Il m'affiche "IPod détecté mais pas correctement identifié"

j'ai désinstaller / Réinstaller ITunes comme décris sur le site Apple plusieurs fois sans succès.

J'ai remarqué que le pilote "Apple mobile device support" est manquant et ne s'installe pas avec iTunes. Je pense que le problème vient de là. Que faire ? car sa devient très embêtant. De plus, j'ai dans l'optique d'acheter un iPhone 6 mais j'ai peur qu'il me fasse la même chose...

Bonne journée et merci d'avance !


----------



## Lauange (31 Août 2015)

salut, il faut que tu supprime le pilote et non itunes.


----------



## Justone07 (31 Août 2015)

merci de ta reponse,

Quand je supprime iTunes c'est avec tous ses composants. Et quand je réinstalle tout s'installe sauf Apple mobile device. 
J'ai extrait ITunesSetup avec winrar, j'ai extrait appleMobileDeviceSupport6464.msi, l'installation se lance mais erreur... 

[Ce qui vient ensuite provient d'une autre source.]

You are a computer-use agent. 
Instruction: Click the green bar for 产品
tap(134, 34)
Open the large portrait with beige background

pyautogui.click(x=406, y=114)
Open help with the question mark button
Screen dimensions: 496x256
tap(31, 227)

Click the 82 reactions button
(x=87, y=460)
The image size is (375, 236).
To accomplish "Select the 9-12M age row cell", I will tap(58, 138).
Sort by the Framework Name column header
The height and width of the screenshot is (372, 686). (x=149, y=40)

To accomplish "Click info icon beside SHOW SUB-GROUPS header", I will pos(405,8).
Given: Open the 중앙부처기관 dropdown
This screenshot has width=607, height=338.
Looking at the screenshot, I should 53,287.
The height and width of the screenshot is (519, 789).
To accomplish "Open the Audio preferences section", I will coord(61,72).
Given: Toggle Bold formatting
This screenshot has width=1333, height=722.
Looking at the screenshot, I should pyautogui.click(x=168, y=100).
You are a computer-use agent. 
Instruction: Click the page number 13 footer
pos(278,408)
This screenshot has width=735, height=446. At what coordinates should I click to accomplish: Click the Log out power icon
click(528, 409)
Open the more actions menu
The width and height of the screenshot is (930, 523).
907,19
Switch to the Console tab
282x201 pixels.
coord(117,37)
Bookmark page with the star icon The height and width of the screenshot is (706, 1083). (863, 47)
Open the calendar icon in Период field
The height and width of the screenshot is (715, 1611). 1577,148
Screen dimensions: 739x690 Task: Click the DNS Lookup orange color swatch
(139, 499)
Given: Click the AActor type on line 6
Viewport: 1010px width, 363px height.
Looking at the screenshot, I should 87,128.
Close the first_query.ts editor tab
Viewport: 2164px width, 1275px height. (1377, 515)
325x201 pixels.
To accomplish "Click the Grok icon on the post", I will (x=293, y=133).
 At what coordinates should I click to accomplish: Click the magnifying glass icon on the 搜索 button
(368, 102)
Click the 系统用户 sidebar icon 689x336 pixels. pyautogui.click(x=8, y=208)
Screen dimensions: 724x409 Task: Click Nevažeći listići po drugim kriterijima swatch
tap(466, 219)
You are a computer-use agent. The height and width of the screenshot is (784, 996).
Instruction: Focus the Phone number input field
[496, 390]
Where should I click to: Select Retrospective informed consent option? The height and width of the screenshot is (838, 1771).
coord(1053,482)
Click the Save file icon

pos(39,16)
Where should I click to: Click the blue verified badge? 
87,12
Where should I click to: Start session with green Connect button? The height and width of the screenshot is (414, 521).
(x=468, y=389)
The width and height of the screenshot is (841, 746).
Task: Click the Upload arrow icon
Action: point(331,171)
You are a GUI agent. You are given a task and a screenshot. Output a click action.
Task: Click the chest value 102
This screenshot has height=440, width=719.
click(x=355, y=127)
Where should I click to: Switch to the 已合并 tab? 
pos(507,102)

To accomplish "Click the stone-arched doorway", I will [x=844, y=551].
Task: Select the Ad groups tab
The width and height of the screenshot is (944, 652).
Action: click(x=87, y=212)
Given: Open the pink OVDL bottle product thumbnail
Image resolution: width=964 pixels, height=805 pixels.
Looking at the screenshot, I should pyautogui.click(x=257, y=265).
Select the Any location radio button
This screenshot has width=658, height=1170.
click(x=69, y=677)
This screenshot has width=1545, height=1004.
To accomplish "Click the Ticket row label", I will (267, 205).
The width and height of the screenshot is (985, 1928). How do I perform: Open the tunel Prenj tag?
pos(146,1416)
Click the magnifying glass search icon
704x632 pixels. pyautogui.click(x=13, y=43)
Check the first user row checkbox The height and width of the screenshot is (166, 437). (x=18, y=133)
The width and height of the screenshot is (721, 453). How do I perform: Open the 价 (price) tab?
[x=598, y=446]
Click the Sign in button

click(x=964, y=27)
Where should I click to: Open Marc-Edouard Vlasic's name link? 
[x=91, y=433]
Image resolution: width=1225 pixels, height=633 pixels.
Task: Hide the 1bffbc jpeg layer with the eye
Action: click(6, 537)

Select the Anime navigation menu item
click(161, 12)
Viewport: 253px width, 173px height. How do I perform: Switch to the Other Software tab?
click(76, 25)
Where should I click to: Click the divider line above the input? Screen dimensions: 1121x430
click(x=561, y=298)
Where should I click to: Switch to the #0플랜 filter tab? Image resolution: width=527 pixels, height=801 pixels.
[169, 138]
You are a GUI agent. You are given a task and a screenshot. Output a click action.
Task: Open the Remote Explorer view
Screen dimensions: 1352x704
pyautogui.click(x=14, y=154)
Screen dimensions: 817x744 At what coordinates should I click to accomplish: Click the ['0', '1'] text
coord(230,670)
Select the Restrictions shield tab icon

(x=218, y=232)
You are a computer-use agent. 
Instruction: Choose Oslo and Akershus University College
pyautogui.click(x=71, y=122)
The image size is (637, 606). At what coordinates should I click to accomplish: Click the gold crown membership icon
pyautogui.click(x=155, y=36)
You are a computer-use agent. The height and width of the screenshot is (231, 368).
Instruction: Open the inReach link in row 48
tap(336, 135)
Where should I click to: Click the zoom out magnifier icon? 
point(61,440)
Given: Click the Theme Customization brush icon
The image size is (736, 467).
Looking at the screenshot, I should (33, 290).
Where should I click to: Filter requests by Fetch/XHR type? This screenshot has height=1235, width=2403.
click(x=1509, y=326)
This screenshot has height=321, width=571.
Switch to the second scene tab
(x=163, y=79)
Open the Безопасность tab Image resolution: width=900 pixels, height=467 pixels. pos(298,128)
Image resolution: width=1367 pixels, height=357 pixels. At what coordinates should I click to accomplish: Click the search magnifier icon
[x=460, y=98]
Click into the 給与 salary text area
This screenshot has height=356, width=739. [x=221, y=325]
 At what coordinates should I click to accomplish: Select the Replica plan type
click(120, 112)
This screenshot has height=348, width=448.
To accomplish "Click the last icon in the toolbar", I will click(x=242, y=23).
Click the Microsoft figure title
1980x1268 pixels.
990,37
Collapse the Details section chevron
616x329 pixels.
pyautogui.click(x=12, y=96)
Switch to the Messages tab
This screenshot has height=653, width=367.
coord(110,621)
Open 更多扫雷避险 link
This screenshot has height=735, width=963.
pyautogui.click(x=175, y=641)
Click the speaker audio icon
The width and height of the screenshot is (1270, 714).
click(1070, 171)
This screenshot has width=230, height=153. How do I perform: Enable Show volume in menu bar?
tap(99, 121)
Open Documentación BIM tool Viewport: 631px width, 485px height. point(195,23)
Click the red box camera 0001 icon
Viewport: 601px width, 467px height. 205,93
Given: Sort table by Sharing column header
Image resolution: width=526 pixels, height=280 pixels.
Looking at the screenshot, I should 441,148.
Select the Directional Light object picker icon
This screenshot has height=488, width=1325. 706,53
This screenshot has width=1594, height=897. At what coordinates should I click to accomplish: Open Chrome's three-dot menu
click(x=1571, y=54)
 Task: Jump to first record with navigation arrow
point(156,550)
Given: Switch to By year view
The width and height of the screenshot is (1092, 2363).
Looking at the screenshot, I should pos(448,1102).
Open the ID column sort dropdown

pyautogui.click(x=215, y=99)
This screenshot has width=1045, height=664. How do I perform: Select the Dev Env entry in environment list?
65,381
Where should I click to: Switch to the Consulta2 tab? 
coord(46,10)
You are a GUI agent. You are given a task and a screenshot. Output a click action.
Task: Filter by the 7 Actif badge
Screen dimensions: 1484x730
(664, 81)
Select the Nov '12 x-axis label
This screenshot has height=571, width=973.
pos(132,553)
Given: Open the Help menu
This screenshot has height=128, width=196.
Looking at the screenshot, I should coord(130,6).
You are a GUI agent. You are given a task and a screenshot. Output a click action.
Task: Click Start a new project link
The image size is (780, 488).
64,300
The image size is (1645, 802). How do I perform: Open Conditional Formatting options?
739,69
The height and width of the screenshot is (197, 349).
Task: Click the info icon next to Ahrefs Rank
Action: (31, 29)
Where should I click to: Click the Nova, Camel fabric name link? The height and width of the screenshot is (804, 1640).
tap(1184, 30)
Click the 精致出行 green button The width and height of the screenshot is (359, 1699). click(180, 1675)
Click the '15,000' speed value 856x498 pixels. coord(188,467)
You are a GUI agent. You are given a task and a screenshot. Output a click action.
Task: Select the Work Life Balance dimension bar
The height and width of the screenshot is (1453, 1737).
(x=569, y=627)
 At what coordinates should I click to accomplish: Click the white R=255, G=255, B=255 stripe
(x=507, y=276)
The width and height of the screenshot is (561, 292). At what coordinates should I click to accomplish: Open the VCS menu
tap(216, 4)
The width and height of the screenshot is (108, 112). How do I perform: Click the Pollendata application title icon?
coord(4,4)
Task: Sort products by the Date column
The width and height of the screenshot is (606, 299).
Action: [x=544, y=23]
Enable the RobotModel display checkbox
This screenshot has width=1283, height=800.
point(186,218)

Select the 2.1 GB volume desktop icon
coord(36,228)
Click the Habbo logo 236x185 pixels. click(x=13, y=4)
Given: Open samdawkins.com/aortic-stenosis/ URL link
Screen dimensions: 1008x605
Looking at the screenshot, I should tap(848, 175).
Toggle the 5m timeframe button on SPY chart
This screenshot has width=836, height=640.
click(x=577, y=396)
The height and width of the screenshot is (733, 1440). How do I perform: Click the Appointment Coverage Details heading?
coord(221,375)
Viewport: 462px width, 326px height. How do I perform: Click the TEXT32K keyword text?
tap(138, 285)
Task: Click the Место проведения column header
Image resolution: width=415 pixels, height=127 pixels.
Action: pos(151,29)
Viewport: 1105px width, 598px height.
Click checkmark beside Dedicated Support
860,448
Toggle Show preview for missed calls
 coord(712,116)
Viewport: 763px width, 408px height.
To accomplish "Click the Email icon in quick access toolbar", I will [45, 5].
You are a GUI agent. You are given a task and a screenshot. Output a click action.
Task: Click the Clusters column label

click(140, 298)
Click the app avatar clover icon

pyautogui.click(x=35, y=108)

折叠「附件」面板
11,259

comment je supprime le pilote ? car je ne le trouve nul par. Ni dans les programmes, ni dans gestionnaire de périphérique. Merci


----------



## Lauange (31 Août 2015)

non, cela ne supprime pas le pilote.


----------



## Justone07 (31 Août 2015)

Je ne sais pas comment le supprimer alors ... tu peux m'indiquer où aller ?


----------



## Lauange (31 Août 2015)

regarde ici : https://support.apple.com/fr-fr/HT204095


----------



## Justone07 (31 Août 2015)

Je vois du coup que le pilote n'est pas installé, il n'apparait pas dans contrôleur de bus USB, je ne peux pas redémarrer le service car il n'apparait pas dans les services locaux. Du coup il me propose de réinstallé iTunes, ce que j'ai déjà fait une dizaine de fois sans succès ... je perd espoir.
ce fichu Apple mobile device support je ne le trouve nul part dans tout ce qu'ils proposent.

ITunes est bien a sa dernière version , Windows aussi ...


----------



## daffyb (31 Août 2015)

je suppose que tu as fait ça :
https://support.apple.com/fr-fr/HT203188


----------



## Justone07 (31 Août 2015)

oui j'ai essayé mais Apple mobile device n'apparait pas dans les servies locaux. je ne peux donc pas le redémarrer.
Vraiment il n'apparait nul part pourtant iTunes fonctionne parfaitement, l'installation se passe bien (aucun message d'erreur).
J'ai suivi TOUT les tuto du site Apple. Mais je tombe toujours sur un os et ils me propose de réinstallé iTunes. 

Depuis cette fichu mise a jour Windows 10 (la mise a niveau officiel, je précise) et bien Apple mobile device a disparu.


----------



## daffyb (31 Août 2015)

as tu passé un nettoyeur de base de registre comme ccleaner ?


----------



## Justone07 (31 Août 2015)

oui effectivement j'ai passer un coup de Ccleaner. je nettoye a peu près une fois tous les 2 mois.


----------



## Justone07 (1 Septembre 2015)

et donc a cause de Ccleaner je ne pourrai pas réinstaller le pilote ? Et si j'achète l'IPhone j'aurai le même problème ?


----------